Young lad Rainer bites into the cheese rind, retching, and sucks at it hard like a leech. Damp sand grinds between his jaws, where some teeth have yet to make their appearance. Slosh, the stomach's heaving already, the bread and dripping (half rotten by now) are straining for the exit. The emergency exit. In the long run you cease to take any pleasure at all in a family outing if it always ends so embarrassingly. One of them pisses, the other throws up. And to think you could be sitting in soft leather seats the whole time, saying where you wanted to go and getting there without any problem at all.

Effortlessly, Sophie breezes in. This time, for a change, she is wearing an afternoon dress, as she has to go into town with her mother. Bright light enters from behind through the terrace door and, far from roaming aimlessly about, instantly settles on Sophie's blonde hair as its resting place. The parquet flooring glows a little too.

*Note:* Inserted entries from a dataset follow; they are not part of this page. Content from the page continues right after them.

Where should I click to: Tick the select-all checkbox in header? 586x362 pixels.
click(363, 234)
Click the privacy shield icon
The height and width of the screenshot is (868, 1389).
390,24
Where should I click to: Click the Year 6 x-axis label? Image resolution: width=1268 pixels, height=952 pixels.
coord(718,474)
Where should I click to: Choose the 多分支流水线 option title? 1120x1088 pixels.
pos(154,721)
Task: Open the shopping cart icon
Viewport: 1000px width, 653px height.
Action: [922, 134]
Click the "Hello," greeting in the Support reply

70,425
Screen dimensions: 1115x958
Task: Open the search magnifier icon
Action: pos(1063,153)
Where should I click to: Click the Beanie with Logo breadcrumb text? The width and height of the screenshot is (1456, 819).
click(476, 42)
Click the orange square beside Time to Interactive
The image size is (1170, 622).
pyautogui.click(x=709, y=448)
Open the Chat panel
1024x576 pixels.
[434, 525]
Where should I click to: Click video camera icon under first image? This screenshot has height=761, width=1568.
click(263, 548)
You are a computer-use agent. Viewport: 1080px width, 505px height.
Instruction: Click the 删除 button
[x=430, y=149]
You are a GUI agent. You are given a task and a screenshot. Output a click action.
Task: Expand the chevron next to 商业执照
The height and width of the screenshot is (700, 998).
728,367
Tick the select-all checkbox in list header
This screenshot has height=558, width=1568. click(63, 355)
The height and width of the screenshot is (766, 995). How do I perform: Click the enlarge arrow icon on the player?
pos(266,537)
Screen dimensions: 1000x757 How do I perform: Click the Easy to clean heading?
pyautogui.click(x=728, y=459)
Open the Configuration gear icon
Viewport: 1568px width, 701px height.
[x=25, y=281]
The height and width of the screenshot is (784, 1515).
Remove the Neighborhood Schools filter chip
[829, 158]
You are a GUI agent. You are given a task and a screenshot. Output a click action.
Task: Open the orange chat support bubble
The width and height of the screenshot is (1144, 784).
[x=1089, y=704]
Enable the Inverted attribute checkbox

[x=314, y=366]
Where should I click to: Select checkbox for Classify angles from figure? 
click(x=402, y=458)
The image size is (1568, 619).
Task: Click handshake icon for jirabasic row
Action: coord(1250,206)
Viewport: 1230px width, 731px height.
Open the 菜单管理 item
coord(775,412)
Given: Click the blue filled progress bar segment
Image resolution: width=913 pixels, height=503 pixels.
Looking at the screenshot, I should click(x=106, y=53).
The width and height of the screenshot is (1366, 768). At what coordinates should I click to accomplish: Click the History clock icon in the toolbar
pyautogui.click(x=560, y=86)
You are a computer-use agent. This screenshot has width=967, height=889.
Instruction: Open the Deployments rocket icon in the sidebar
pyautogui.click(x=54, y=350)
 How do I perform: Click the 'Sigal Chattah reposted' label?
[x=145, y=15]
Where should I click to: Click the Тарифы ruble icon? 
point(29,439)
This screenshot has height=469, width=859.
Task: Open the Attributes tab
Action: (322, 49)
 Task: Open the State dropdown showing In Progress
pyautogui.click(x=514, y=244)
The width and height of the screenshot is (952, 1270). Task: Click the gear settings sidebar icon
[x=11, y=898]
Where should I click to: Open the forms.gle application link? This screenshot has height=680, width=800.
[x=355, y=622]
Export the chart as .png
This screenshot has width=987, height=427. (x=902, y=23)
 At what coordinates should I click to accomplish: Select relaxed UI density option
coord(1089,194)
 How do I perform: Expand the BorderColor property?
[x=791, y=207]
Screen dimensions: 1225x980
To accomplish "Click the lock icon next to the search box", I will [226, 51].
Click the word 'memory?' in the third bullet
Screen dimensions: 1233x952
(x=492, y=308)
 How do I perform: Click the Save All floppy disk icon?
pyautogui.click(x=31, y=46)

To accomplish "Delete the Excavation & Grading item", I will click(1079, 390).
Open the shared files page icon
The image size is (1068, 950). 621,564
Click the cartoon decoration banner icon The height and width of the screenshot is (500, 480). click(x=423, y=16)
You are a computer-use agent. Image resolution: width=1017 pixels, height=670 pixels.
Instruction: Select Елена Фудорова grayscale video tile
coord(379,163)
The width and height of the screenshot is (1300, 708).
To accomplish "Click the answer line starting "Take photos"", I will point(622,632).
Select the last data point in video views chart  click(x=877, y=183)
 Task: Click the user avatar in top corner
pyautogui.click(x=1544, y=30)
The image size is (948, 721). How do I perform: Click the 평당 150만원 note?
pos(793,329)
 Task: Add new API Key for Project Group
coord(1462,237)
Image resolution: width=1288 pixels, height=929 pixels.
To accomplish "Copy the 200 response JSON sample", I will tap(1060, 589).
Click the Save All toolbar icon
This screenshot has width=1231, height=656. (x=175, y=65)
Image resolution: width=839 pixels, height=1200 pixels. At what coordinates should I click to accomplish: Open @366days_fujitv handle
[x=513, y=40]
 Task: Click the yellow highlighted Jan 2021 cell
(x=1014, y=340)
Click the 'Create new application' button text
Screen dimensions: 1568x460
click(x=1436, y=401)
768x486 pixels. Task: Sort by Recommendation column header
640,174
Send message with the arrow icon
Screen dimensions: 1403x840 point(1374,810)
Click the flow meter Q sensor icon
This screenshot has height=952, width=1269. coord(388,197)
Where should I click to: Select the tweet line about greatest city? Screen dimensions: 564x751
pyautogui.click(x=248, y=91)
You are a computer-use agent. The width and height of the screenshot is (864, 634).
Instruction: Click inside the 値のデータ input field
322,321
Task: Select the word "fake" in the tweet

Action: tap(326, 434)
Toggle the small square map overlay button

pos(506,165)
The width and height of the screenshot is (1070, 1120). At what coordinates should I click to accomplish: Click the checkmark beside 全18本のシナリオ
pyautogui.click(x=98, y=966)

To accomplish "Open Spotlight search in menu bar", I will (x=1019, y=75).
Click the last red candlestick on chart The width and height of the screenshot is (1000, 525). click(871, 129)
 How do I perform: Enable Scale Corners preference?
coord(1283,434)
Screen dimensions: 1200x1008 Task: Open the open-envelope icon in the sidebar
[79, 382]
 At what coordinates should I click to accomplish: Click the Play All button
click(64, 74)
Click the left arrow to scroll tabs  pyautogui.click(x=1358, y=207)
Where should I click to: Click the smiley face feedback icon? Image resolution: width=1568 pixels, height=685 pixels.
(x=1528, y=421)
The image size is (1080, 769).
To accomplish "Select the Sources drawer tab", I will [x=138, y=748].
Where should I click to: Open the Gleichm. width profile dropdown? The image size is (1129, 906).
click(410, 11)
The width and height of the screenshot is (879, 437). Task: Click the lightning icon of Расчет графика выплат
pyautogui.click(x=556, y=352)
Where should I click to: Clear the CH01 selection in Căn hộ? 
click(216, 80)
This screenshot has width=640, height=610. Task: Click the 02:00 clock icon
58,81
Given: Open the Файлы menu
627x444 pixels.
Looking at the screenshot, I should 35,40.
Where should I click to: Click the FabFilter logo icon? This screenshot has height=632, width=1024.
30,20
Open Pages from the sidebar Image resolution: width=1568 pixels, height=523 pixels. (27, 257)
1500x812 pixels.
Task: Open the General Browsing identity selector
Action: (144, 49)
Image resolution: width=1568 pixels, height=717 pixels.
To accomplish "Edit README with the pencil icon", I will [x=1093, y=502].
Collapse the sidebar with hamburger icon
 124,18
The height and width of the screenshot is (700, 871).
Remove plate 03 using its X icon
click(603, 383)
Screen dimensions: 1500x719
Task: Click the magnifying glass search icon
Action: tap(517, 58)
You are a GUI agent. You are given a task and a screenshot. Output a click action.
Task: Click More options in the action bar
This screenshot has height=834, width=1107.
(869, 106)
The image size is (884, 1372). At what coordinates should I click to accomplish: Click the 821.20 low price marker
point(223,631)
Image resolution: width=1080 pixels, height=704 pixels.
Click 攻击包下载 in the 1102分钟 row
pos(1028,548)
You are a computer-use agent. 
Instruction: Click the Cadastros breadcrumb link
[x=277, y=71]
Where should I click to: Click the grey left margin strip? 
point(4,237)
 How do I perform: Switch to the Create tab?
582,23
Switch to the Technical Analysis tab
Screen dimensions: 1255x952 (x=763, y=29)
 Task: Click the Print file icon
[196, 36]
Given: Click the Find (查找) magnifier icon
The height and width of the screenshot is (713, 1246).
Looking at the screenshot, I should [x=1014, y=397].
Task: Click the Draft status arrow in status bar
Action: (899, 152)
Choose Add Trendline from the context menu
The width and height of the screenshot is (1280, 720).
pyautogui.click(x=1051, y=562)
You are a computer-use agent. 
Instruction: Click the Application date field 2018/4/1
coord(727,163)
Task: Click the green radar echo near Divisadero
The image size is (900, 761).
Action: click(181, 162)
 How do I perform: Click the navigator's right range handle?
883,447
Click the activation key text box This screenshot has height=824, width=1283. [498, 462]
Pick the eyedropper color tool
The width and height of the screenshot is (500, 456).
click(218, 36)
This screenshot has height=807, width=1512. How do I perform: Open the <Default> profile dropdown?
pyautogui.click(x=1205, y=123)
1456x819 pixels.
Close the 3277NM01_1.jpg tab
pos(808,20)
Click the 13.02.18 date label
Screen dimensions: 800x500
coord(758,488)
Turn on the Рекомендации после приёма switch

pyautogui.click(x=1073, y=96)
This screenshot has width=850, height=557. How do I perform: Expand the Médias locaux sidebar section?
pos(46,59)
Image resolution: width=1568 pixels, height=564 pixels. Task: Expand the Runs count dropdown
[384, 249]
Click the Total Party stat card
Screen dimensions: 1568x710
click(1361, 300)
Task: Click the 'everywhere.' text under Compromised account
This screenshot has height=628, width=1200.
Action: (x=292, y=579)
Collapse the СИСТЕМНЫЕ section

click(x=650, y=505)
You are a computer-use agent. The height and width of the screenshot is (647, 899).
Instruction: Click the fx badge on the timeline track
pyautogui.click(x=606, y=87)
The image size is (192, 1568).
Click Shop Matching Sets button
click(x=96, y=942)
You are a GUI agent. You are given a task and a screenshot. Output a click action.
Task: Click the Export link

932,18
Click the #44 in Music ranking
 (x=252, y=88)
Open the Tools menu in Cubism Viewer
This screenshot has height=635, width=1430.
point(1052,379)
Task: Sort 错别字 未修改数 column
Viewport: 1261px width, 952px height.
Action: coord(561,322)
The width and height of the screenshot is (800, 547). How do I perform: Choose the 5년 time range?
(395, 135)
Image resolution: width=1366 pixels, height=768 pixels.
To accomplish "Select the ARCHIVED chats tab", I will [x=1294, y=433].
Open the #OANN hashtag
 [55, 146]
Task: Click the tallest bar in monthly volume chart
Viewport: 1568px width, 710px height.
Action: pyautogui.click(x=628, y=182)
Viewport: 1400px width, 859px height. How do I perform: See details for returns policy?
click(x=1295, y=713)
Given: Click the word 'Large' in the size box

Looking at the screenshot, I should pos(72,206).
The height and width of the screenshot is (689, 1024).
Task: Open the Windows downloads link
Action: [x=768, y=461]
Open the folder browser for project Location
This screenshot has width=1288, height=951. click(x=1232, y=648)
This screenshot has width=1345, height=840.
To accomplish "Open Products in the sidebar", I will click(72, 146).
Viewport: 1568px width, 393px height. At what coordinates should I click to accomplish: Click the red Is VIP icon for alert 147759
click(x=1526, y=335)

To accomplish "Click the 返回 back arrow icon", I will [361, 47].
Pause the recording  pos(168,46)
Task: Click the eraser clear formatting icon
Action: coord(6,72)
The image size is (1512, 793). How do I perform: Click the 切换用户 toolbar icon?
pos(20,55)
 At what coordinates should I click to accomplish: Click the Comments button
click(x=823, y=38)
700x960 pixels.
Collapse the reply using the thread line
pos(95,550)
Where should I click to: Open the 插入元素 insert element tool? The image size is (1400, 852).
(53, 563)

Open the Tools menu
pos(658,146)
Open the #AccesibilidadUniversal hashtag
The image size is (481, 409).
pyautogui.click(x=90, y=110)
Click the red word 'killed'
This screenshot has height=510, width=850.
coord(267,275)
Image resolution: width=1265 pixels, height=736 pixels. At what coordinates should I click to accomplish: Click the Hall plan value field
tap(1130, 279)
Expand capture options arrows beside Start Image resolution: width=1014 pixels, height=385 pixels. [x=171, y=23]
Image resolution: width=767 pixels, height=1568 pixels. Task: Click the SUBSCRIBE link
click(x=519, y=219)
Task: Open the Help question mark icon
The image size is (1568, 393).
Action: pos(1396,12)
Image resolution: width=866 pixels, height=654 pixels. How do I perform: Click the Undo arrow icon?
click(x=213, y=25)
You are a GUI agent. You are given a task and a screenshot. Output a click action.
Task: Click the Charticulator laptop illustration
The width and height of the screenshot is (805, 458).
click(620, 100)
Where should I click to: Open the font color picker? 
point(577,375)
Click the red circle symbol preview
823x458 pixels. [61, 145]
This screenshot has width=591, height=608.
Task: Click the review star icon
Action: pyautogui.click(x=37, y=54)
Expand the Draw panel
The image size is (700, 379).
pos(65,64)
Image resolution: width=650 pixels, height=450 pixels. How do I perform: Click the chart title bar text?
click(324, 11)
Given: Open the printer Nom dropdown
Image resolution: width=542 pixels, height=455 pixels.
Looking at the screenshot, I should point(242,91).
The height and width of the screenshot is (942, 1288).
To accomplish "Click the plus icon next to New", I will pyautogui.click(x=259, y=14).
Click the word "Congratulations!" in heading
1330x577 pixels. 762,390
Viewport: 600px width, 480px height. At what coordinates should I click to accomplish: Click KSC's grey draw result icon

Nothing is natural, yet everything is as it is by nature.

The child in Rainer cries out loud, the worst thing of all is arriving at the last moment and not finding a seat left in the tram and having to stand. Whining is useless. Grown-ups won't get up, but a child has to be prepared to stand up for a grown-up at any time. So there you are, jammed into an ugly dark forest of bodies each of which is just as unattractive, with no entrance or exit in sight. You're in for good and you've got to go the distance. Packed in among the rest. Hiding amid winter coats stinking of mothballs and pre-war anoraks. And somewhere or other (you're spared nothing) there are two good-looking youngsters, no doubt students, whose fathers have their own cars but do not have the time today to drive their son and daughter here and there, but there is a car, there is one, it's theirs, these two talking about skiing and group travel as if it were the most natural thing in the world. You've got to emulate them, though maybe you'll never manage it, with a Papa and Mama like yours. You've got to emulate them, as soon as you're old enough, though that will be a while yet. How streamlined they look, like the people of tomorrow, and how stylish they are. And those fashionable tight ski pants! Those two belong to no one, you can tell right away, they can live their own lives. The way things still are now, though, the maternal hand pushes you down to the floor, crushing you, making you retrieve a banana skin with your teeth.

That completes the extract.